The Diet vs. Zero soda battle demonstrates that for quick, everyday purchases, consumers rely on surface-level cues. The branding and associated identity ("scarcity" vs "wellness") drive decisions more than the product's actual composition, which is often nearly identical. The label effectively becomes the product.
By changing its name to 'Beyond, the plant protein company,' the brand is strategically distancing itself from the struggling 'meat alternative' category. The move is a deliberate attempt to align with the more popular and broader wellness trend of 'protein maxing' to attract a new consumer base.
Data from wearables and health trackers is creating a direct feedback loop that shapes consumer purchasing. This fuels demand for products focused on hydration, lower sugar, and protein, while eroding the market for indulgent food and beverage categories.
Consumers are trained by food packaging to look for simple, bold 'macros' (e.g., '7g Protein,' 'Gluten-Free'). Applying this concept to non-food items by clearly stating key attributes ('Chemical-Free,' 'Plant-Based') on the packaging can rapidly educate consumers at the point of purchase and differentiate the product.
Don't try to create entirely new consumer behaviors. Rohan Oza's fund, Carvu, focuses on identifying huge, established categories like soda or pet food and creating an elevated, "better-for-you" version. This strategy leverages existing demand while offering a premium alternative.
Stanley repositioned its utilitarian tumblers by shifting from their blue-collar base to beauty and wellness influencers. By framing the product as essential for hydration and wellness, not just a water container, they could charge 5x more and tap into a new, lucrative market.
The success of "Zero Sugar" sodas over "Diet" sodas, despite being nearly identical products, reveals a generational shift in values. Younger consumers reject the restrictive connotations of "dieting" and embrace the positive, wellness-focused language of "zero," which aligns with a lifestyle of health optimization.
To combat the perception of being overly processed, WK Kellogg highlights the simplicity of its products. By marketing that Frosted Flakes has just four natural ingredients, the brand reframes itself to appeal to modern consumers seeking clean labels and transparency.
Instead of reformulating its classic pecan log roll, Stuckey's should reframe it for a modern audience. By calling it "America's first protein bar," it connects the product's inherent, historical quality (pecans as a protein source) to the current consumer focus on plant-based protein, making it relevant without changing the recipe.
As alcohol consumption falls, consumers are seeking alternatives beyond just non-alcoholic drinks. Companies like Ultra are capitalizing on this by marketing non-nicotine pouches as cognitive enhancers for high performers, successfully reframing a vice product as a wellness tool.

Data under study »

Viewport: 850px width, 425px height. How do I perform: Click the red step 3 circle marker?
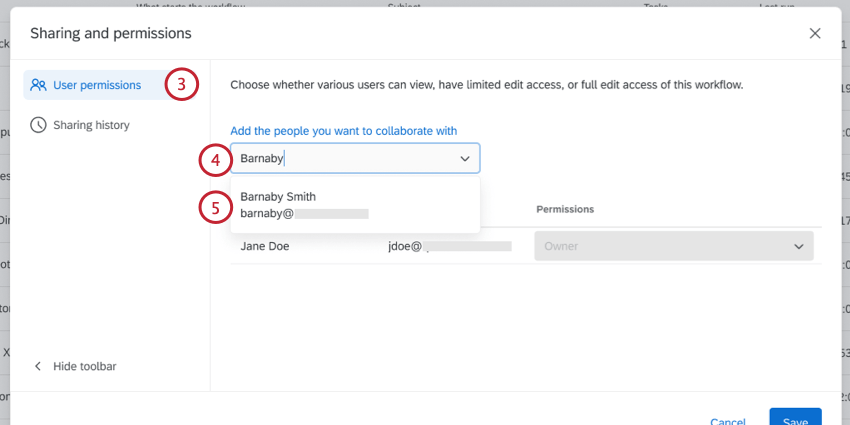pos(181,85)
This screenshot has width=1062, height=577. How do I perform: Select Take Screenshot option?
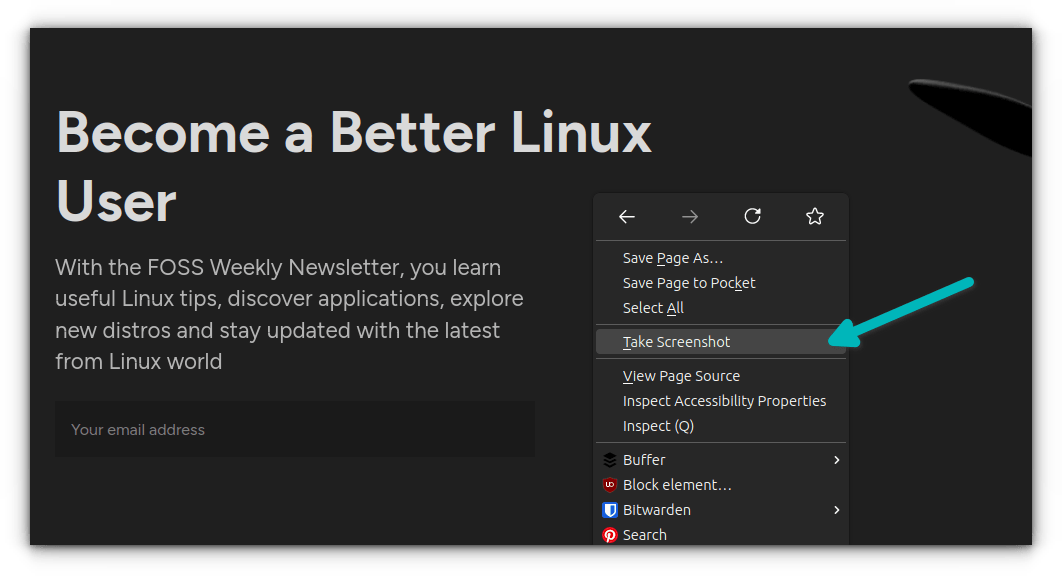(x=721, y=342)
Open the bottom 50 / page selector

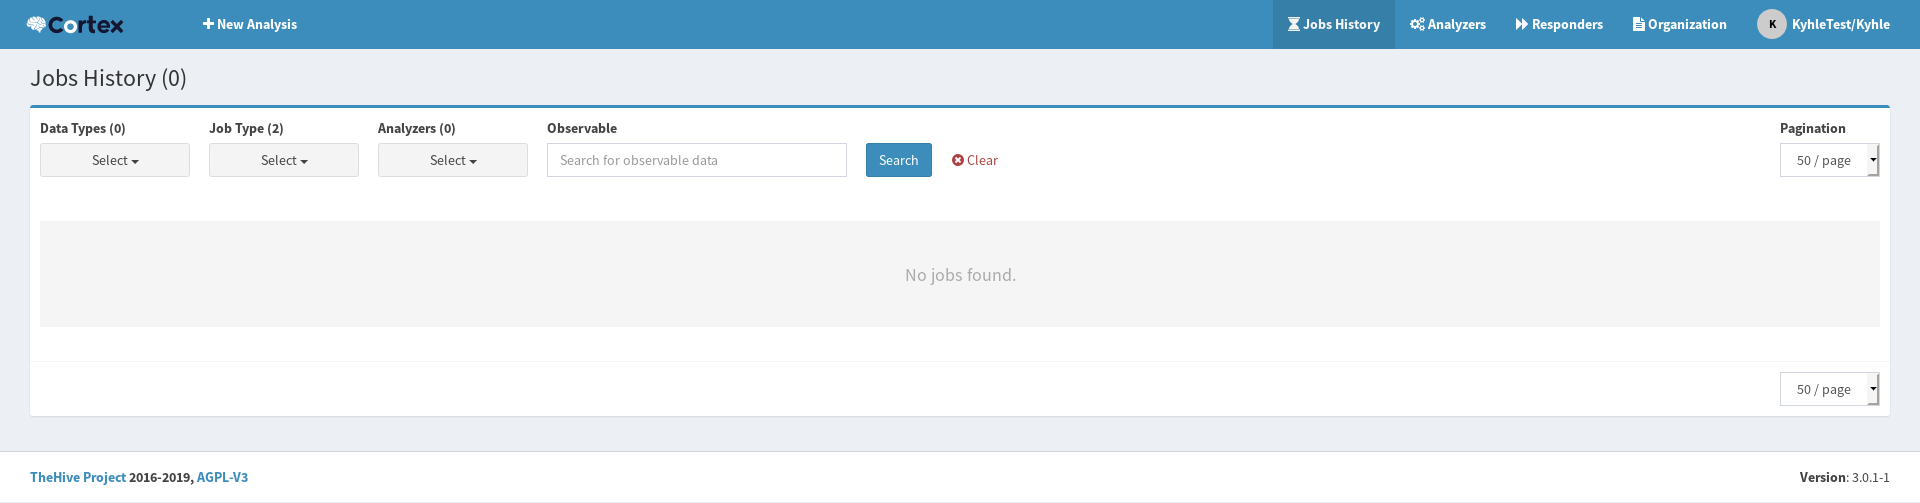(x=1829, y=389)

...

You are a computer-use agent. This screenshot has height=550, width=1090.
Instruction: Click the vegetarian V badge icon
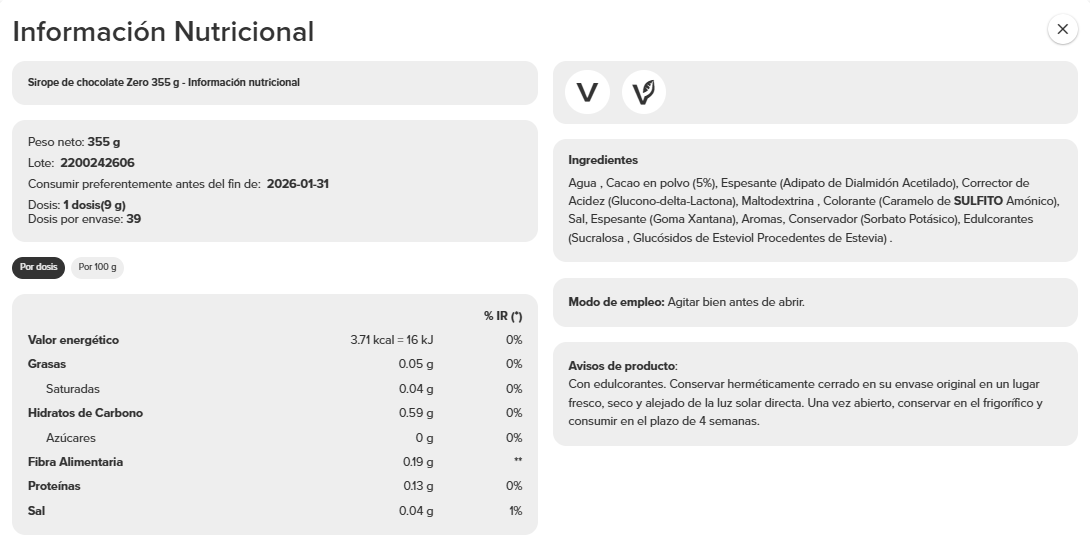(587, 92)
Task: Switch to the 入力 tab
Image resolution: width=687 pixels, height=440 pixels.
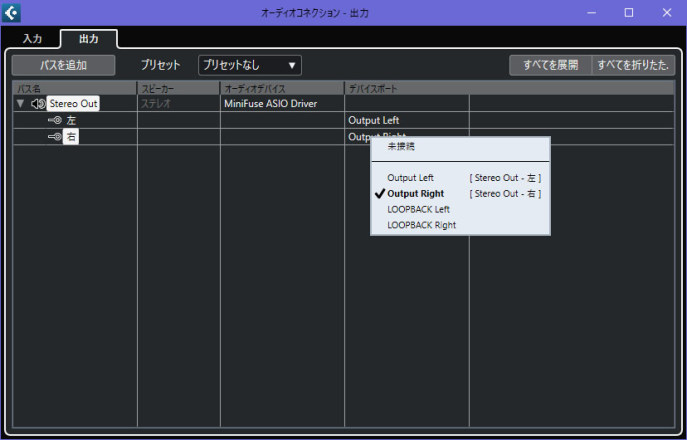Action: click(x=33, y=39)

Assigned task 1 »
Answer these from the consumer-branding passage:
(a) What new name has Beyond taken?
(b) How many natural ingredients does WK Kellogg say Frosted Flakes has?
(c) What label does the passage suggest Stuckey's use for its pecan log roll?
Assigned task 2 » Extract the section of the consumer-branding passage from "Don't try to" to "of health optimization.", copying it word for word.

Output 1 »
(a) Beyond, the plant protein company
(b) Four
(c) "America's first protein bar"

Output 2 »
Don't try to create entirely new consumer behaviors. Rohan Oza's fund, Carvu, focuses on identifying huge, established categories like soda or pet food and creating an elevated, "better-for-you" version. This strategy leverages existing demand while offering a premium alternative.
Stanley repositioned its utilitarian tumblers by shifting from their blue-collar base to beauty and wellness influencers. By framing the product as essential for hydration and wellness, not just a water container, they could charge 5x more and tap into a new, lucrative market.
The success of "Zero Sugar" sodas over "Diet" sodas, despite being nearly identical products, reveals a generational shift in values. Younger consumers reject the restrictive connotations of "dieting" and embrace the positive, wellness-focused language of "zero," which aligns with a lifestyle of health optimization.